Presidential Dictatorship
Politics / Social Issues Jun 13, 2016 - 08:13 AM GMTExecutive orders, undeclared wars, drone hits, assassination of citizens and non-citizens alike, the overthrow of foreign regimes, domestic spying, the abetting of known criminal activities through pardons, economic planning, opening borders, monetary manipulations are just some of the nefarious activities that routinely emanate from the most dangerous political office that the world has ever painfully come to know – the United States Presidency!
The U.S. presidents can and have created a veritable “hell on earth” for their opponents, perceived enemies, and the innocent not only in the country in which they reign, but over the lives and fortunes of peoples and places where they have absolutely no authority to interfere. While other chiefs of state have theoretically had such power, U.S. presidents have been able to inflict their destruction and chaos because, paradoxically, the nation’s free-market system, for a long time, created immense wealth which could be tapped into.
The tyrannical nature of the presidency was recognized long ago by those politically perspicacious men who opposed both the office and the draconian document which created it.

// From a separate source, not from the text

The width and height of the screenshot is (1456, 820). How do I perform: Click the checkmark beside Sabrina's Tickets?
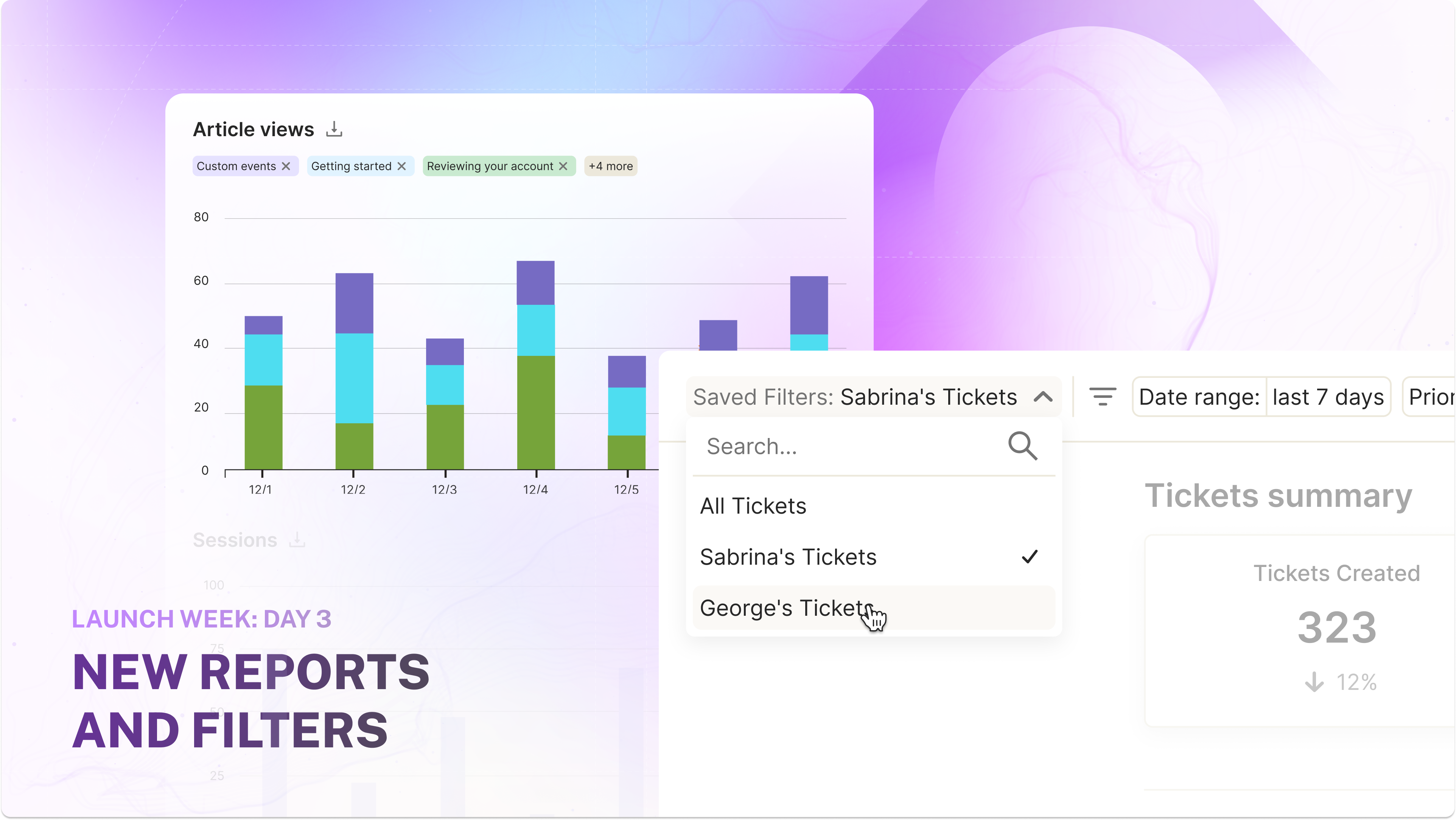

Few groups in history have been so vindicated for their foreboding as those who vainly argued against the ratification of the United States Constitution than the Antifederalists.
“An Old Whig”* aptly sums up the damage that would come about if the Constitution was ratified and the office of president would come into being:
. . . the office of President of the United States appears to me
to be clothed with such powers as are dangerous. To be the
fountain of all honors in the United States, commander in chief
of the army, navy and militia, with the power of making treaties
and of granting pardons, and to be vested with an authority to
put a negative upon all laws, unless two thirds of both houses
shall persist in enacting it, . . . .**
An Old Whig saw that the president would become a “king” but without the natural and binding checks that even the most absolutist of monarchs were restrained by:
[The president] is in reality to be a KING as much a King
as the King of Great Britain, and a King too of the worst
kind; – an elective King. . . . The election of a King
whether it be in America or Poland, will be a scene of
horror and confusion; and I am perfectly serious when
I declare that, as a friend to my country, I shall despair
of any happiness in the United States until this office
is either reduced to a lower pitch of power or made
perpetual and hereditary.***
One of the Federalists’ counterarguments to the Antifederalists’ concern over the presidential office was the widely held assumption that George Washington would become the new Republic’s first chief executive and the general knowledge of his impeccable character would assuage those worried of potential executive overreach. Such a lame response neglected to look into the future when the office’s huge potentiality for despotism would be sought after and won by those who had less upstanding personal traits than the father of the country.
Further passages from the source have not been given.